▶ _Problem requirements_: Only an exact copy belongs in the answer: the line with "Remove Chicago location with X icon" and every line after it through the end of the records, pictures left out.

Dataset entries
########

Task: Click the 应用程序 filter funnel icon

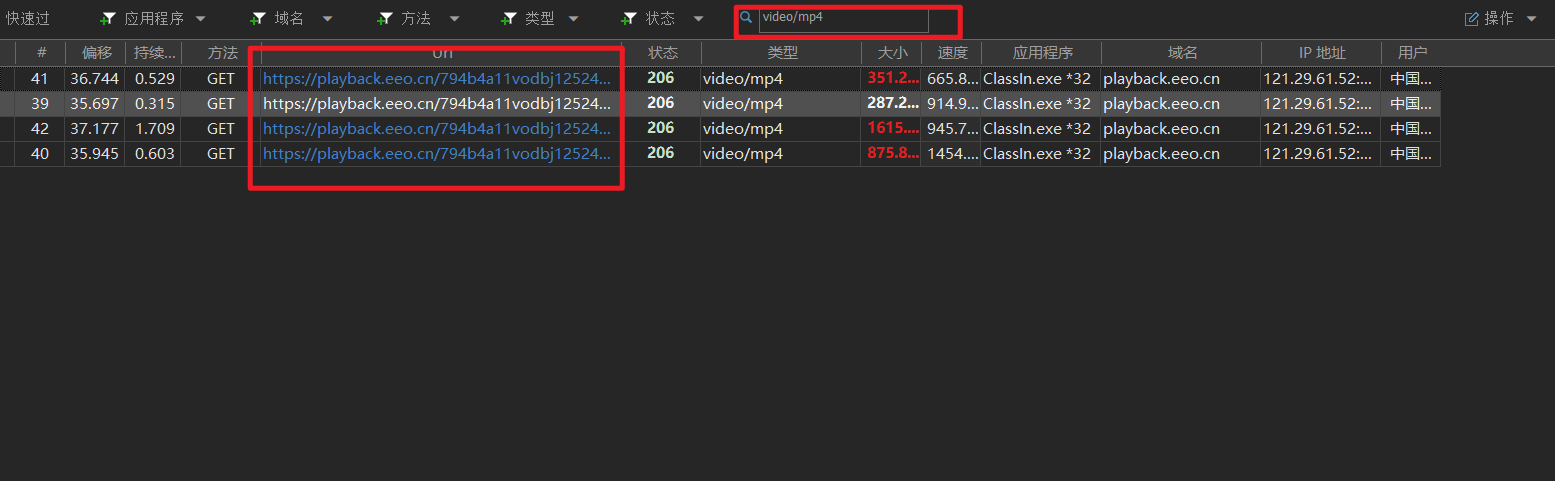Action: pos(108,19)
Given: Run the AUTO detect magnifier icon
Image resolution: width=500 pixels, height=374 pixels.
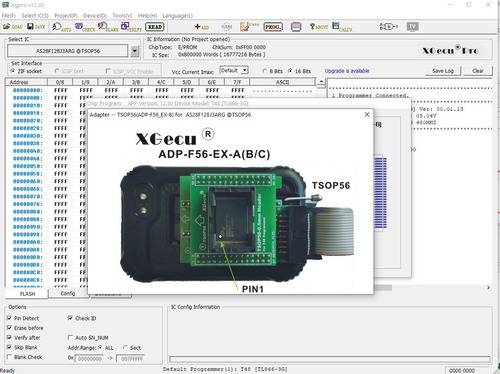Looking at the screenshot, I should [61, 27].
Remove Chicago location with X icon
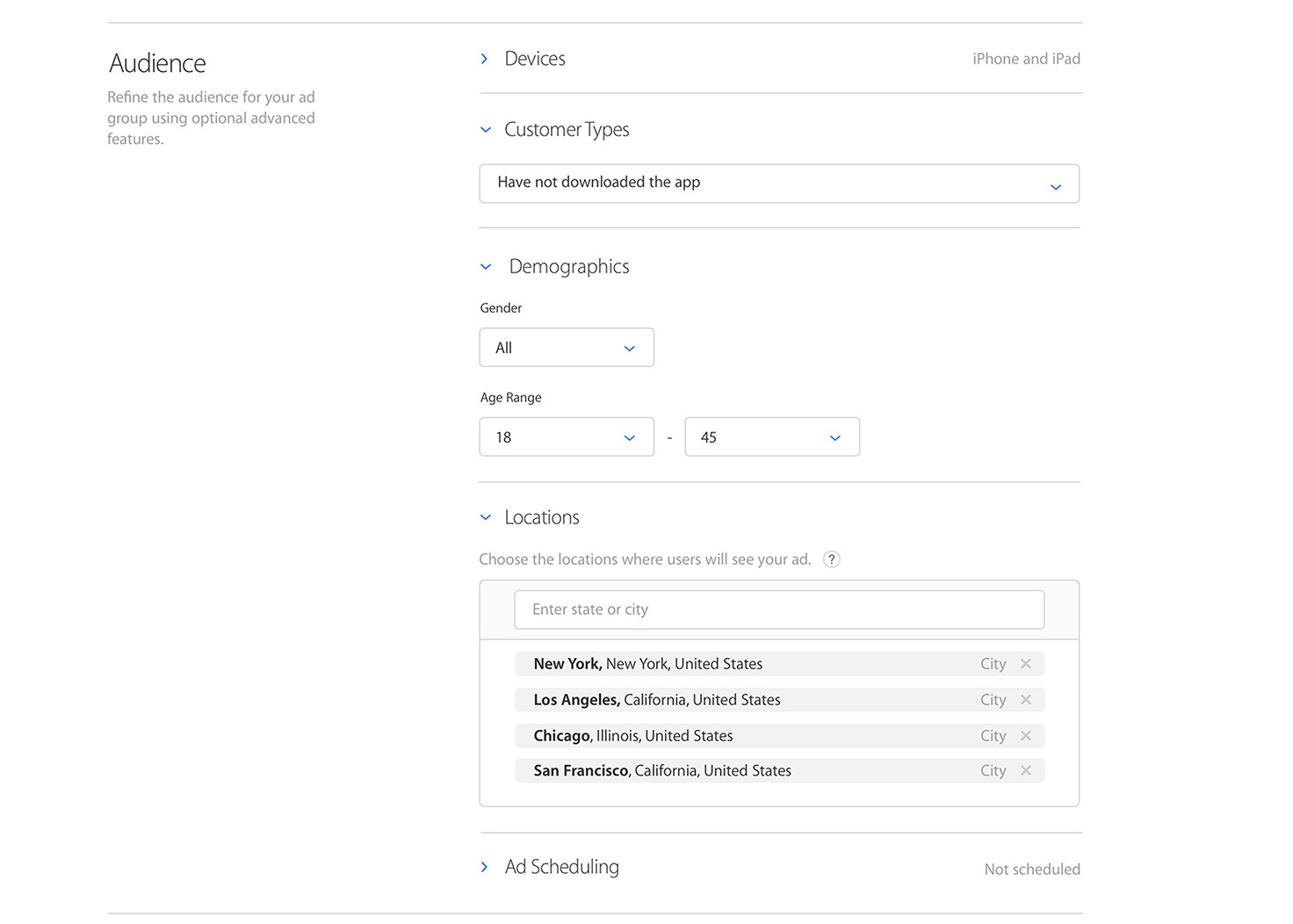Viewport: 1293px width, 924px height. pos(1025,736)
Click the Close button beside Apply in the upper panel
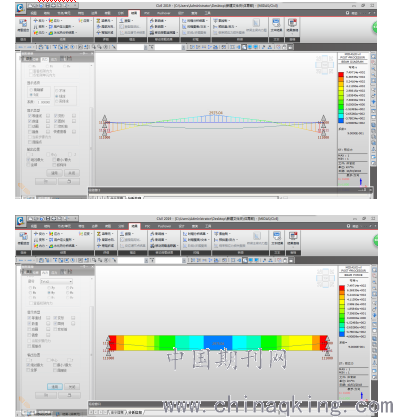Image resolution: width=393 pixels, height=417 pixels. pyautogui.click(x=72, y=173)
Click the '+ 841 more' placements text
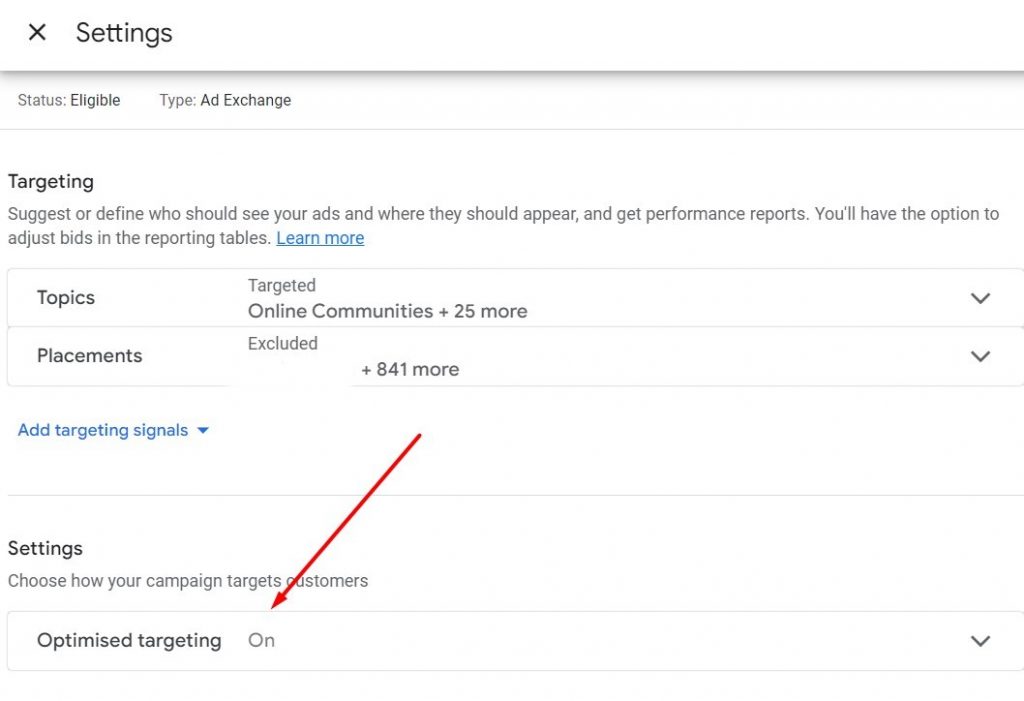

########

▶ _Task output_:
Remove Chicago location with X icon
Viewport: 1293px width, 924px height. pos(1025,736)
Click the Close button beside Apply in the upper panel
Image resolution: width=393 pixels, height=417 pixels. pyautogui.click(x=72, y=173)
Click the '+ 841 more' placements text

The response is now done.